Most cases of necrotizing fasciitis include both aerobic and anaerobic bacteria. Hypoxia is suitable place for bacterial multiplication especially since the function of specific leukocytes called polymorphonuclears is reduced in conditions of decreased oxygen supply. The initiators of the condition are mainly group A hemolytic streptococci and Staphylococcus aureus. Other bacteria such as Bacteroides, Clostridium, Enterobacteriaceae, Proteus, Pseudomonas and Klebsiela may be involved as well.

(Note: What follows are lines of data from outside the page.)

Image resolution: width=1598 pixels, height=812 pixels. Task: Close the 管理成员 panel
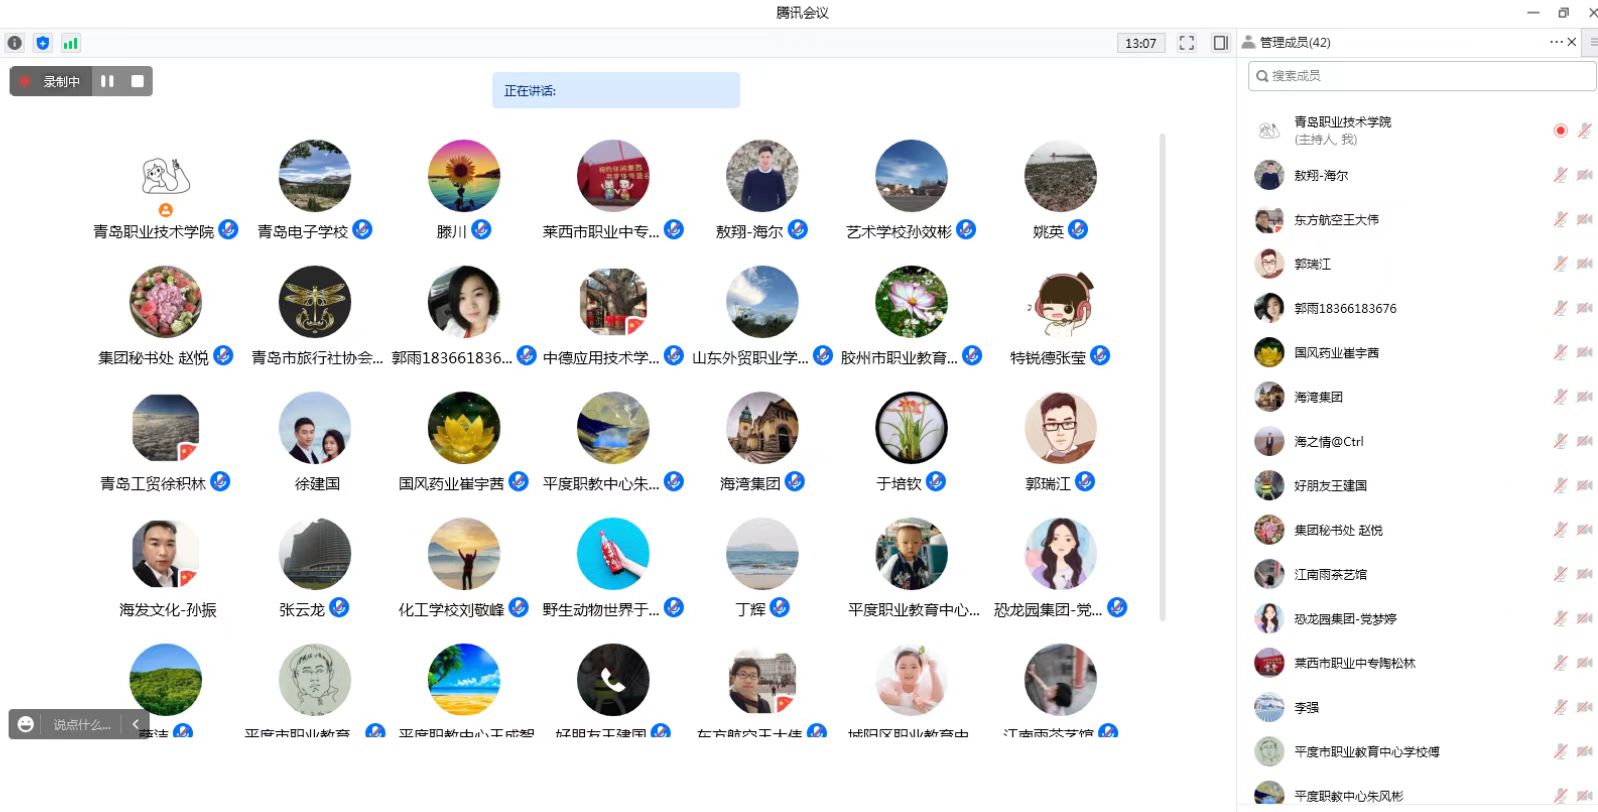coord(1572,42)
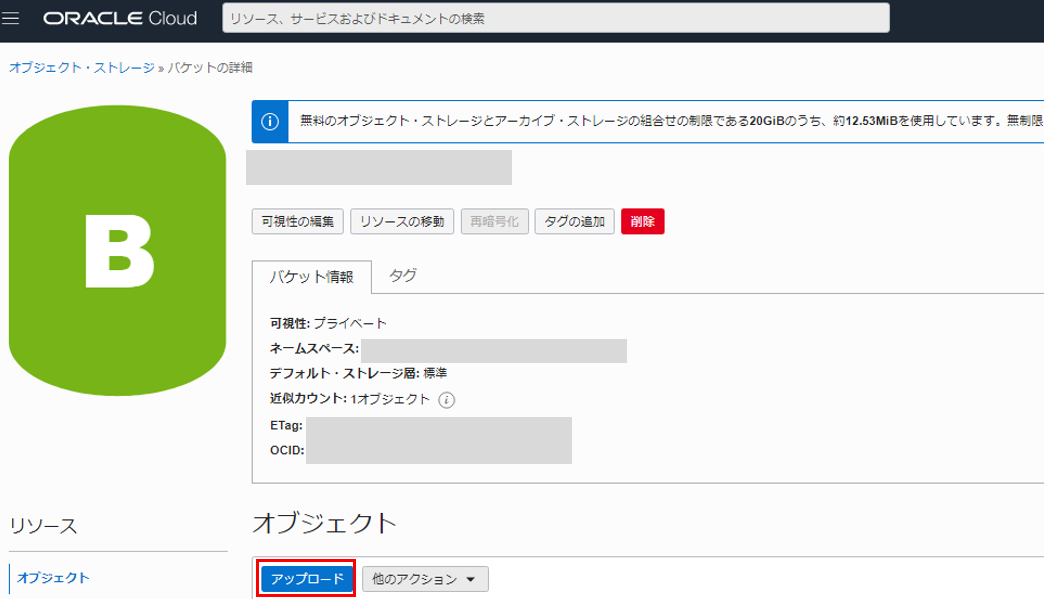Open the hamburger navigation menu
1044x599 pixels.
point(11,18)
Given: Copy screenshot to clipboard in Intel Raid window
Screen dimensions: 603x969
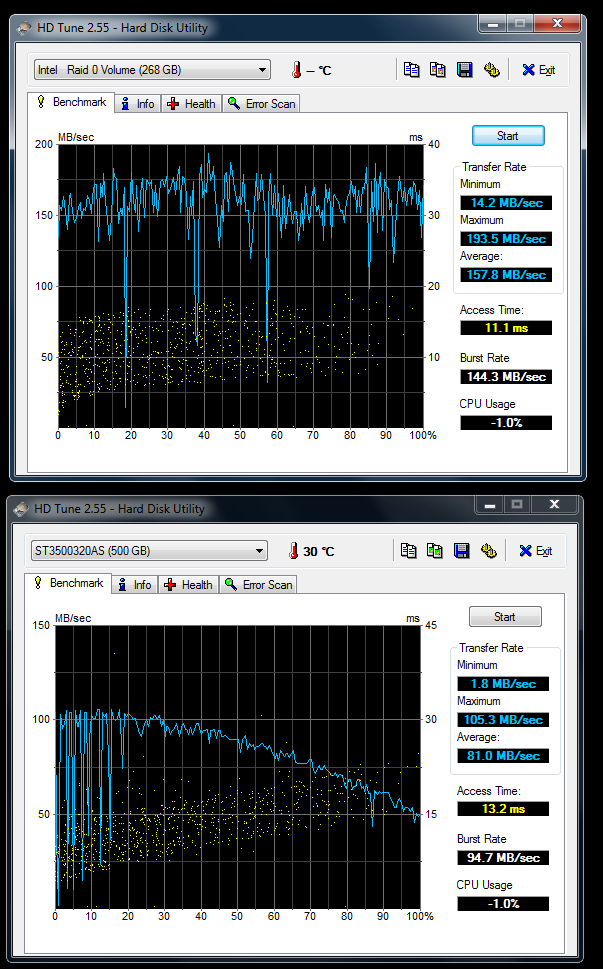Looking at the screenshot, I should (437, 70).
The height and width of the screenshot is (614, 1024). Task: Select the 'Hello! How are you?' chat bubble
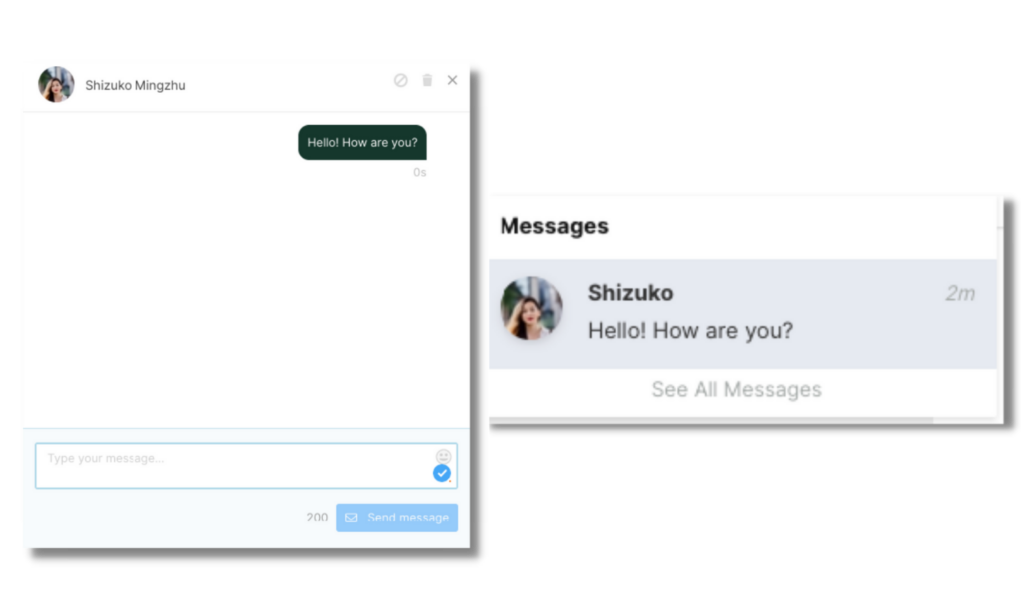[362, 142]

All the patients are treated aggressively. In case of inappropriate respiration patients are intubated and supplied with the oxygen. In order for medications to be administered an I.V. line is opened but not on the affected extremity. Solutions such as Lactated Ringer are administered. Heart function is closely monitored. In case of hypovolemia (decreased volume of the blood) the patients are inserted urinary catheter to monitor the urine production and excretion. The most important thing is to start with antibiotics immediately. The methods that are essential in treatment of this severe disease include surgical debridement which is the excision of the damaged and infected tissue. This can prevent disease from spreading. As the disease leads to huge wounds and destruction of subcutaneous tissue an option is hyperbaric oxygen treatment. In most severe cases a patient might end with the amputation of the destroyed body part.
In case of infections caused by Streptococci patient is given Penicillin G (and Clindamycin as an alternative). Both groups of aerobic and anaerobic bacteria must be covered. This can be done by Gentamicin in a combination with Clindamycin or Chloramphenicol. Even a combination of Metronidazole and the third generation of Cephalosporins is an option.